-- Start of INFORMATION GIVEN --

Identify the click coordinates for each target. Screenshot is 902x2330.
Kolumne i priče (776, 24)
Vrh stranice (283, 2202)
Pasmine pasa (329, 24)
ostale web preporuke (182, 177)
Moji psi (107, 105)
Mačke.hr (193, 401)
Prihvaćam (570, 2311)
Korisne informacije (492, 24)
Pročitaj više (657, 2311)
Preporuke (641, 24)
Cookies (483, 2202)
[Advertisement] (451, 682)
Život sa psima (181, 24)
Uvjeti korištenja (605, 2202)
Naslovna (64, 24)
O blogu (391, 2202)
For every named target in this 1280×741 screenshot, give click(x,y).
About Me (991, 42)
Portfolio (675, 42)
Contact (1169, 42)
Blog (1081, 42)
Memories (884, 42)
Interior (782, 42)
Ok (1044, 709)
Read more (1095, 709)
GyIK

-- End of INFORMATION GIVEN --

◆ **WORK TO BE COMPLETED**
Show every line in the records above that contains the string "click".

◆ **SOLUTION FOR THIS EXERCISE**
Identify the click coordinates for each target. Screenshot is 902x2330.
For every named target in this 1280×741 screenshot, give click(x,y).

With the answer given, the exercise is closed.